▶ **DIRECTIONS FOR THIS TASK**
Exactly reproduce the lines from the top of the entries below through the line containing "Viewport: 800px width, 460px height.", with both ends included.
————————
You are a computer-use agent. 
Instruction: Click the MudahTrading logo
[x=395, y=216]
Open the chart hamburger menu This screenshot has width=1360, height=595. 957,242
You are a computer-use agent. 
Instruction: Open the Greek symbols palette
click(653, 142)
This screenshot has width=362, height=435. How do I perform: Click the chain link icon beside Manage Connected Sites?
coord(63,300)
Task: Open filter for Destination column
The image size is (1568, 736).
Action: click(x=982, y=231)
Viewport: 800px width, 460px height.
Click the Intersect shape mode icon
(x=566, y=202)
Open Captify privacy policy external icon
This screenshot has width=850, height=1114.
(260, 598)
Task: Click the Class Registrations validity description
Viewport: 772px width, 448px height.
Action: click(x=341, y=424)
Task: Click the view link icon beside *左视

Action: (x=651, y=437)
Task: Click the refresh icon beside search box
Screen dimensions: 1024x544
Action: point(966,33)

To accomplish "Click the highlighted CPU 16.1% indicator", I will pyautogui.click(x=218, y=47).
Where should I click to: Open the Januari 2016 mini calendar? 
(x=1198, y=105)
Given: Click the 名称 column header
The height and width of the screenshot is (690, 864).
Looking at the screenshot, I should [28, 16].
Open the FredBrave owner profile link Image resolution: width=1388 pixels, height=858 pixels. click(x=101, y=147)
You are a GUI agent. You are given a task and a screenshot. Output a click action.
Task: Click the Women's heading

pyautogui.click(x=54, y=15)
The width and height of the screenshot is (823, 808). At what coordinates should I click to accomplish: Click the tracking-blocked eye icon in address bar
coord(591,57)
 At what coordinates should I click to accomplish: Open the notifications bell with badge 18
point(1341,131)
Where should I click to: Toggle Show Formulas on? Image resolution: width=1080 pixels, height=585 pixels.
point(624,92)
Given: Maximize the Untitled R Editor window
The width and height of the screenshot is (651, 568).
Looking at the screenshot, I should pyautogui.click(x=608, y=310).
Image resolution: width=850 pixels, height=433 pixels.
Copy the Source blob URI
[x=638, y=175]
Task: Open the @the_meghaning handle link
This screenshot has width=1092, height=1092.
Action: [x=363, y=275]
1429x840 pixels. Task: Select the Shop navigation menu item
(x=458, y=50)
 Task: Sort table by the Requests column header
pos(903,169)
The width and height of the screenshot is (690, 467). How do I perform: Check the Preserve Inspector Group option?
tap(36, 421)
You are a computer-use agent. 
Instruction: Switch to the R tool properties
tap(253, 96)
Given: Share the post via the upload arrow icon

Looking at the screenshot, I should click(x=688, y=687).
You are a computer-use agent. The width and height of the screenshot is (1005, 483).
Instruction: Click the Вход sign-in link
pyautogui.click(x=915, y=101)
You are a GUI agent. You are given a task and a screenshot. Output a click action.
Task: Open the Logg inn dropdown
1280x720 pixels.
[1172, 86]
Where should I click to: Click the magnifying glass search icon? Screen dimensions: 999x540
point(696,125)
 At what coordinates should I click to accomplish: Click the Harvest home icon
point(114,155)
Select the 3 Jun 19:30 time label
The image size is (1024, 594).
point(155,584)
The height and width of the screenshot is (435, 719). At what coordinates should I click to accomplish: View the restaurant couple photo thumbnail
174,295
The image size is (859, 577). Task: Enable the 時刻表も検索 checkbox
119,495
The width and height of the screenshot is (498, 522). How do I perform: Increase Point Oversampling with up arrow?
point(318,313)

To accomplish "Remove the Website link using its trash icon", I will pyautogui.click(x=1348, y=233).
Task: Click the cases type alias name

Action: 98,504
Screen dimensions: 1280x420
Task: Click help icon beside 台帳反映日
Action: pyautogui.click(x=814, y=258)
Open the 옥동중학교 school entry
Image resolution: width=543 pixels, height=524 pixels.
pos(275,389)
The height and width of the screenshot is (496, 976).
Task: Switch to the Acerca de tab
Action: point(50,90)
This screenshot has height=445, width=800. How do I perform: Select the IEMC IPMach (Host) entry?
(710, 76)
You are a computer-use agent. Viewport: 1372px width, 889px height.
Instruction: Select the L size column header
————————
▶ **ANSWER TO THIS TASK**
You are a computer-use agent. 
Instruction: Click the MudahTrading logo
[x=395, y=216]
Open the chart hamburger menu This screenshot has width=1360, height=595. 957,242
You are a computer-use agent. 
Instruction: Open the Greek symbols palette
click(653, 142)
This screenshot has width=362, height=435. How do I perform: Click the chain link icon beside Manage Connected Sites?
coord(63,300)
Task: Open filter for Destination column
The image size is (1568, 736).
Action: click(x=982, y=231)
Viewport: 800px width, 460px height.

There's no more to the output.